Benson rejects baseless claims after electronic poll book error
Election officials across the state reported a smooth Election Day yesterday, saying it's possible Michigan sees a historic midterm turnout.
Driving the news: There were no major issues to report, the state said yesterday.
- But that didn't stop Republican SOS nominee Kristina Karamo and former President Trump from accusations of voter fraud based on a morning e-poll book issue that was quickly resolved.
What happened: Electronic poll books across several precincts in Detroit flagged duplicate ballot numbers — used to track connection to a voter up until they cast their ballot — that indicated a voter had already been issued an absentee ballot.
- Some electronic books displayed an error message stating that the number on the ballot at the polling place was the same as an absentee ballot that had already been issued, even though the voter had not actually voted absentee.
- Election workers resolved the issue by entering an extra digit in the ballot number in order to make sure registered voters could vote.
- Voters who cast ballots at precincts being affected by the error reported longer waits with election workers having to look them up on paper instead of the e-poll book, but it didn't impact a voter's ability to vote in any way, Michigan Department of State spokesperson Jake Rollow told reporters.
What they're saying: Officials say the issue turned out to be a harmless data error.
- "Essentially, bad actors or folks with bad intentions will exploit these traditionally mundane and harmless issues, to try to spread misinformation, raise money, gain celebrity, make news, deter voting, delegitimize democracy," Secretary of State Jocelyn Benson told reporters.

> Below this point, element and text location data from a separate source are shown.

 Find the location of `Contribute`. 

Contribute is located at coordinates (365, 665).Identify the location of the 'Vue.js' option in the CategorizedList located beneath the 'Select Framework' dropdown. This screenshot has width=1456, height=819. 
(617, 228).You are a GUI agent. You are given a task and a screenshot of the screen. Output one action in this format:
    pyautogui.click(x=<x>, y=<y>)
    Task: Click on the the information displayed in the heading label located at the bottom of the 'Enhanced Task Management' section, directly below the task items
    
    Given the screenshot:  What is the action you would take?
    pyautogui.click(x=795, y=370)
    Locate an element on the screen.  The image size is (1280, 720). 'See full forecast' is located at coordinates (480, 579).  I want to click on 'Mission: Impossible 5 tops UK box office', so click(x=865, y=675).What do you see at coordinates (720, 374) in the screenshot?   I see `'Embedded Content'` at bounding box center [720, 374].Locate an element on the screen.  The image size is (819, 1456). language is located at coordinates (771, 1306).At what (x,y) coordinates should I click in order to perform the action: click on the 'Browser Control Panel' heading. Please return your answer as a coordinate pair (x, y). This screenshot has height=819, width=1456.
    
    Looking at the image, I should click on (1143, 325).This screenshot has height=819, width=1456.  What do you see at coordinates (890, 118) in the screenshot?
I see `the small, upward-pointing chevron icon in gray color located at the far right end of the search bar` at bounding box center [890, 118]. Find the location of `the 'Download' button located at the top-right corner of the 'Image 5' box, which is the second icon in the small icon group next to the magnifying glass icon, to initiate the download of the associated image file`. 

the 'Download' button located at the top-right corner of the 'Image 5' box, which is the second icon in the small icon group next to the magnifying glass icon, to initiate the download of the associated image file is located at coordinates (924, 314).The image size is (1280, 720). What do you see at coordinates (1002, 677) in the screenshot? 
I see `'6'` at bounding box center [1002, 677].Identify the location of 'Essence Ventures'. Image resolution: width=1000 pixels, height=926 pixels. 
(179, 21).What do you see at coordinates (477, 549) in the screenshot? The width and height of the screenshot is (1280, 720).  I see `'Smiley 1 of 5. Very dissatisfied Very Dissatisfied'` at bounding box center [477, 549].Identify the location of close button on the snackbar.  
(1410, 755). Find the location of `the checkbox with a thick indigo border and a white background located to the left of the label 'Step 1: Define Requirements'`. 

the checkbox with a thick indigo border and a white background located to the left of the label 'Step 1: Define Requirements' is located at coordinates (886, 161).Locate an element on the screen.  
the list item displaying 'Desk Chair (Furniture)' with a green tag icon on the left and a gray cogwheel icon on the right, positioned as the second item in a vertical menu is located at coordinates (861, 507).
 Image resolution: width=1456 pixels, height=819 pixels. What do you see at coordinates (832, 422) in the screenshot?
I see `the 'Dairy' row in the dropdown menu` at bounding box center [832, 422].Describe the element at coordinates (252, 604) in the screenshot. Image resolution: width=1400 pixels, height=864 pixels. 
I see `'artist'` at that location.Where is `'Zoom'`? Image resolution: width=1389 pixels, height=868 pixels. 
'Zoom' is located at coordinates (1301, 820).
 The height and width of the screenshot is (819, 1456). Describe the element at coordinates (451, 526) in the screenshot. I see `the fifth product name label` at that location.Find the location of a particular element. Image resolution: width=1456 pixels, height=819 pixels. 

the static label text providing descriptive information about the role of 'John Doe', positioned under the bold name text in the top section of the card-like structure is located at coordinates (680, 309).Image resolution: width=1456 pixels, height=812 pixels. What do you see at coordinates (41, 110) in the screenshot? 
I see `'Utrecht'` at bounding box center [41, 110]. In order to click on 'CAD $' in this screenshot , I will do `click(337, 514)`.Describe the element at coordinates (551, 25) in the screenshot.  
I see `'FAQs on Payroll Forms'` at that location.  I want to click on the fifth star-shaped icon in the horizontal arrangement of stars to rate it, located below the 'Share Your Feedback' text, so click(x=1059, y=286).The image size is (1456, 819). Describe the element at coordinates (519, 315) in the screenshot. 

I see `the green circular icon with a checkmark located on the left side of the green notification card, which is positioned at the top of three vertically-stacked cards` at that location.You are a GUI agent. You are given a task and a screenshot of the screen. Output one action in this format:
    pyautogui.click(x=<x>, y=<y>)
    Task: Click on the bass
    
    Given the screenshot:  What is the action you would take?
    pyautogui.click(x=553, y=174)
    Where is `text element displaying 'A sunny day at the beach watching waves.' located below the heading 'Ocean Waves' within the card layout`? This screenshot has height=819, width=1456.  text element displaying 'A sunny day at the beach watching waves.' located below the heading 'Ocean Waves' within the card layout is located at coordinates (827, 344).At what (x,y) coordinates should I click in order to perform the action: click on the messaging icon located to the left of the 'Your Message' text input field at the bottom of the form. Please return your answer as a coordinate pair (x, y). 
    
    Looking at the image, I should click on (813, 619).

- Trump's claim that the issue is happening "in large numbers” was incorrect, according to Benson, who said the issue happened in a handful of precincts. Karamo also used the error to levy accusations of voter fraud.
By the numbers: Michigan has 8,215,740 registered voters. Of those, 7,281,373 are considered active voters (a ballot cast within the last six years).
- Since January 2022, 297,754 voters have registered for the first time.
- There were 14,000 same-day registrations yesterday across Michigan, mostly in Ann Arbor and East Lansing, where students stood in line for hours to cast ballots.